For the longest time, hardcore ROI-focused PPCers saw little to convince them of the benefits of traditional branding online. Rampant ad blindness among consumers and lack of data to support “awareness” arguments* led many to maintain trimmer, search-focused budgets with measurable results.
A new study from iPospect, commissioned by Forrester Consulting, though, bridges the gap between search and display by revealing 49 percent of internet users who respond to display ads eventually run a search on a company, product, or service featured in them.
The key term there is eventually. Only 27 percent of those who respond to display ads perform an immediate search, compared to 31 percent who click on the ad itself, and 38 percent respond eventually with a search and visit websites from the results (for an aggregate of 49% when combined with those who search and do not click on the results).
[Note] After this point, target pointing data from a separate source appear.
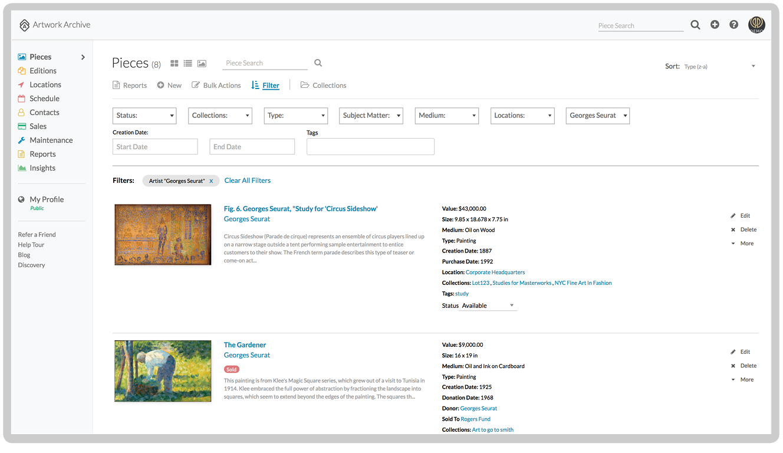Open the Schedule calendar section
The height and width of the screenshot is (453, 783).
point(44,98)
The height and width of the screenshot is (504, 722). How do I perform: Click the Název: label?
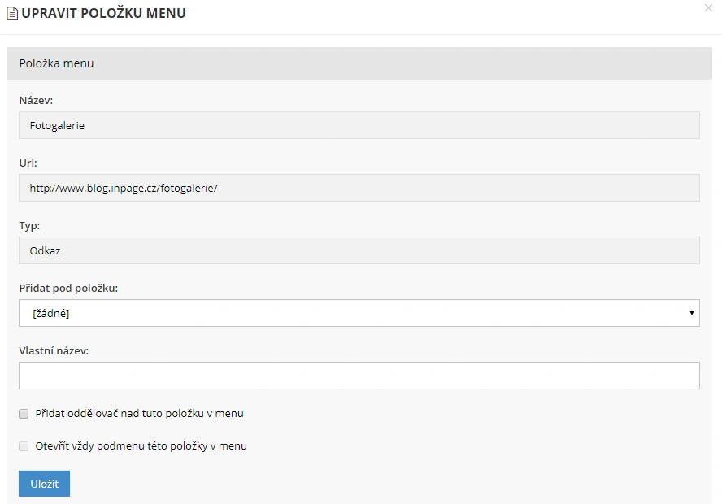36,101
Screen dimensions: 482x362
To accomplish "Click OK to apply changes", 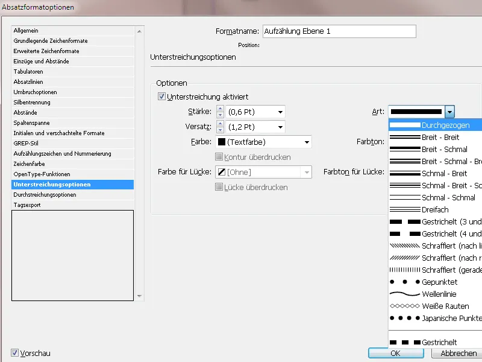I will pos(395,353).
The word eventually is important because it’s much rarer that initial exposure to a display ad will inspire a purchase. Just 14 percent of those who respond to a display ad will buy upon first exposure, but a third (33%) eventually purchase from a company with which they are already familiar, and 38 percent of those who respond to a display ad learn about a brand for the first time as a result of their exposure to the ad.
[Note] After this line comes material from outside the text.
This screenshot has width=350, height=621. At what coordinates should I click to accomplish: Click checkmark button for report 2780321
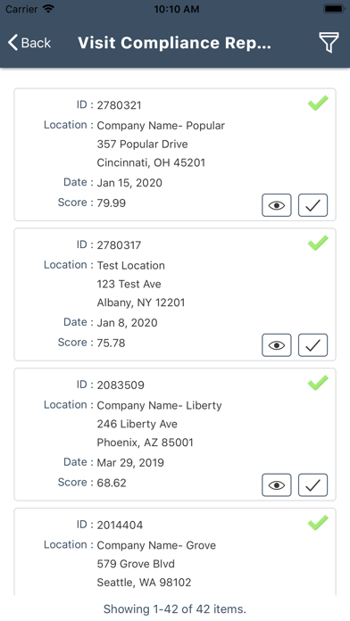point(313,205)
Another necessary semantic distinction involves those who respond to a display ad, which of course, isn’t everybody. Still, among the group surveyed by iProspect, those who respond to display ads equaled 52 percent.
“In essence, search becomes an alternative mechanism for Internet users to respond to online display,” said iProspect CEO Robert Murray. “Considering that, this finding has an important message for marketers — if they are going to invest in online display, then they should leverage search marketing to help them capture the demand that display advertising creates. In other words, they should consider search as a form of insurance for their display investment.”
Misty Locke, chief strategy officer for iProspect, chimes in with a term only very recently used to refer to online advertising: attribution model. “The findings also speak to the need for marketers to implement attribution modeling that is created with their needs in mind. This is key to understanding not only the impact of search and display on conversions, but also the impact of all of their online tactics.”
Attribution models are fairly staple for traditional brand advertising. They show direct relationships between an ad campaign and resulting changes in sales as a result. Determining an attribution model for online sales is trickier because it is difficult to determine whether a sales conversion ultimately occurred as a result of a particular search or display ad, or if the decision was made farther in advance or somewhere else along the cyber path.
Nonetheless, ad gurus at the recent ad:Tech conference in San Francisco indicate the advertising industry’s desire to apply attribution models to online campaigns. (Hint: doing so could help raise advertising dollars beyond simple PPC.)